Transportation Law

Ted Agniel, Esquire

Rulemaking of the Federal Motor Carrier Safety Administration (FMCSA) on Hours of Service (HOS) is upheld, with the exception of the 30 minute break requirement for short-haul drivers.  American Trucking Associations, Inc. v. Federal Motor Carrier Safety Administration, 2013 WL 3956992 (C.A. D.C. August 2, 2013)

The American Trucking Associations (ATA) and various public interest organizations filed suit against the FMCSA contesting the FMCSA’s new HOS rules.  The ATA claimed the rules are overly restrictive and costly.  The public interest organizations and individual truck drivers claimed the rules were not sufficiently protective of public safety.   The new rules added “several new safety enhancing provisions”:

30-Minute Off-Duty Break, which bars truckers from driving past 8 hours unless they have had an off-duty break of at least 30 minutes;

Once-Per-Week Restriction, which permits truckers to invoke the “34 hour re-start provision” only once every 168 hours (or 7 days); and

Two-Night Requirement, which also mandates that the 34 hour restart include two blocks of time from 1:00 a.m. to 5:00 a.m.

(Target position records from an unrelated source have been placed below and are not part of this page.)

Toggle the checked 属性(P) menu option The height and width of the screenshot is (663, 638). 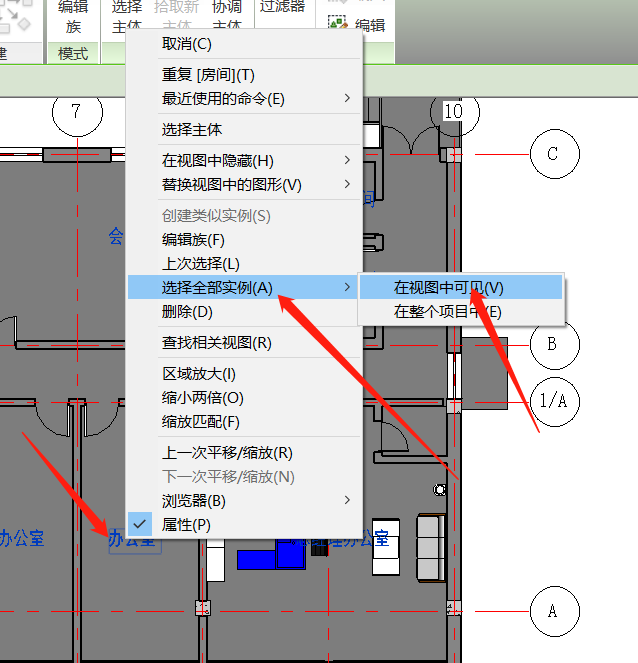tap(186, 524)
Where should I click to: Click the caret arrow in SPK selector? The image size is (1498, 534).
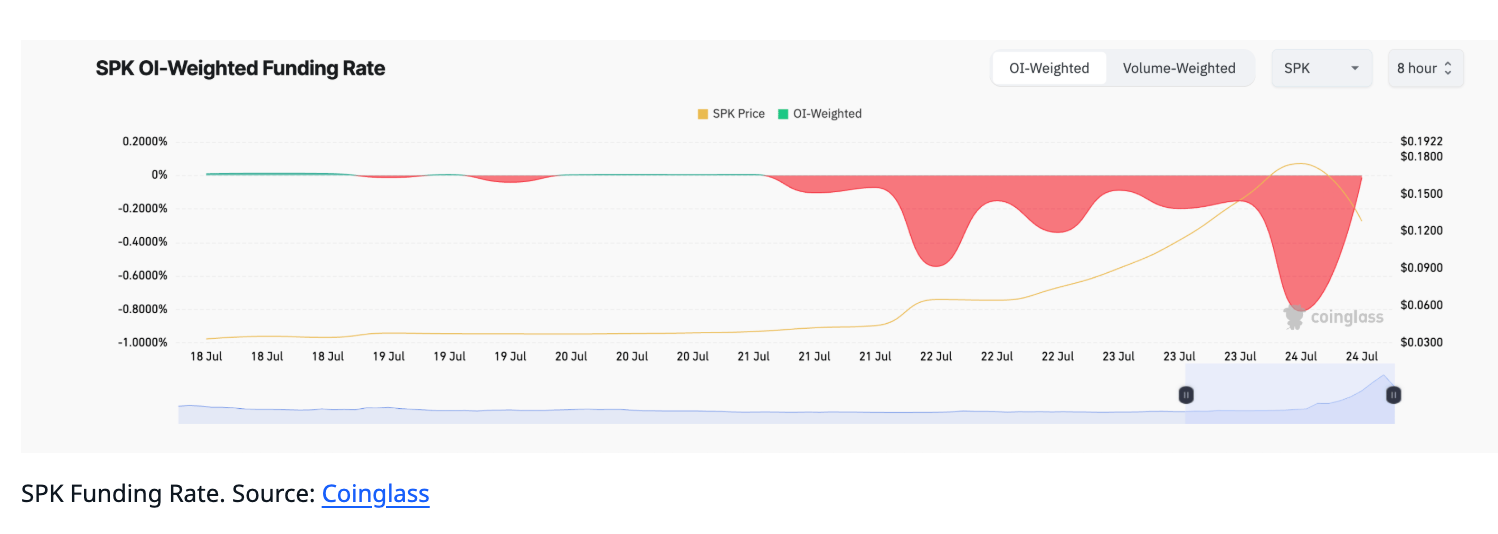coord(1355,69)
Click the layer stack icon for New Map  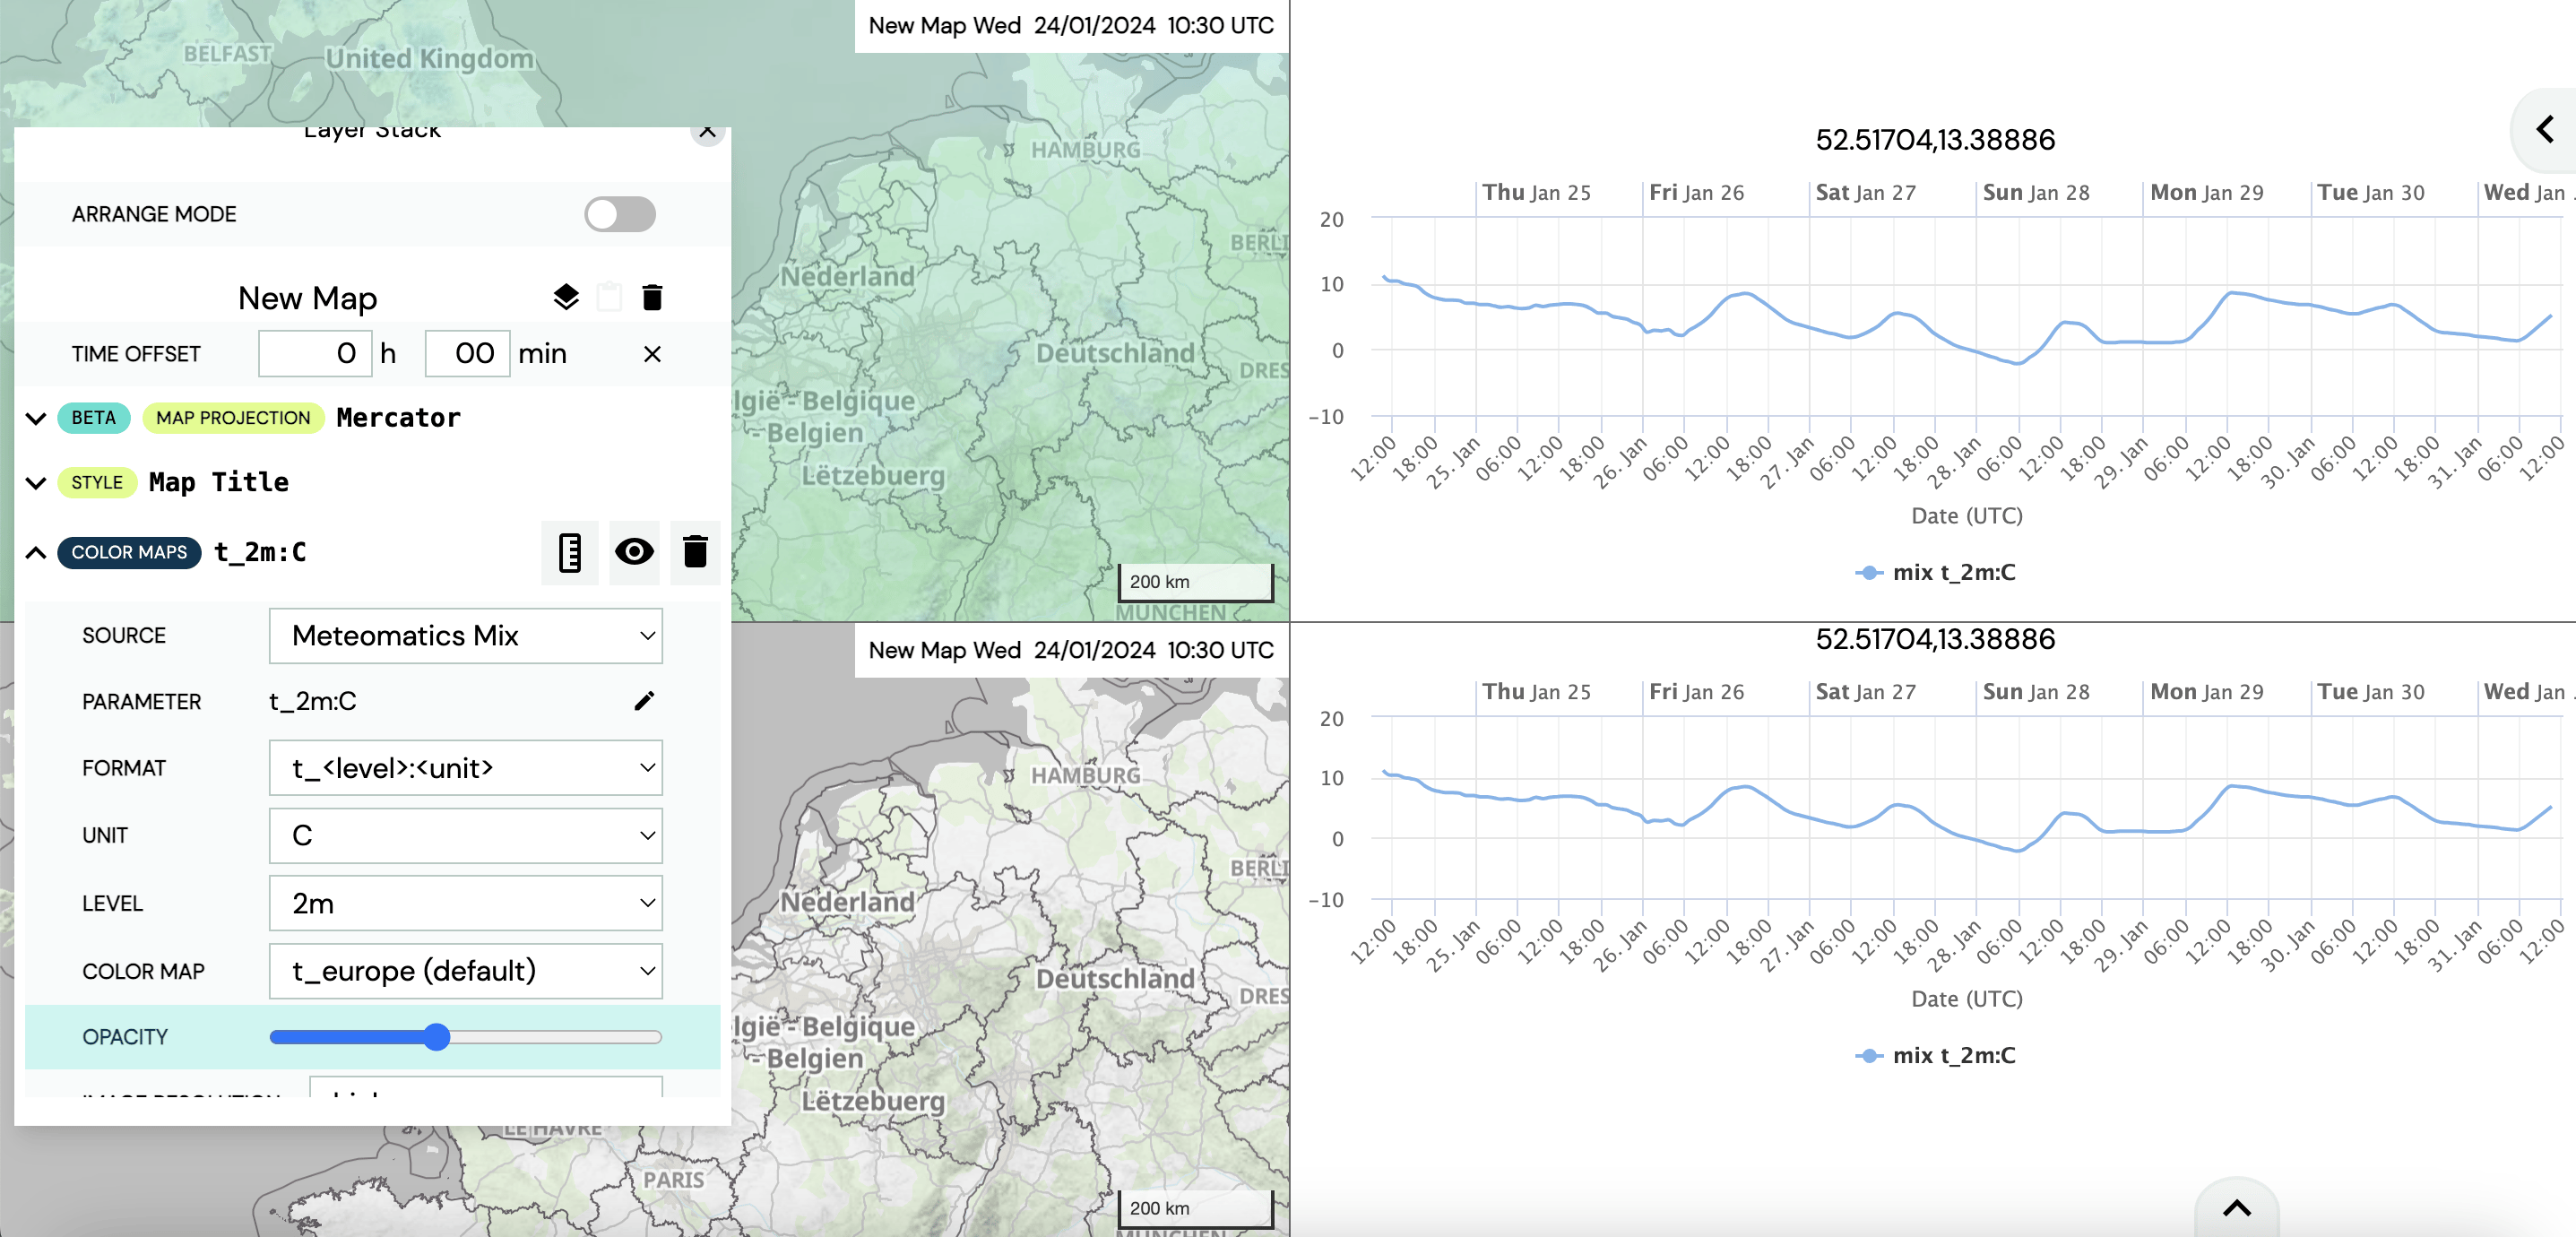[566, 296]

The U.S. Court of Appeals for the D.C. Circuit took a “highly deferential” approach to the FMCSA’s rule making.  It upheld the new rules with the exception of the 30-Minute Off Duty Break as applied to short-haul drivers.   Noting that “short-haul trucking work has far more in common with other occupations than it does with regional or long-haul trucking,” the court stated that the FMCSA’s “2011 Final Rule contains not one word justifying the agency’s decision to apply the new requirement to the unique context of short-haul operations.”  The court therefore granted the ATA’s petition in part and vacated that part of the new rule concerning the 30-Minute Off-Duty Break for short-haul drivers.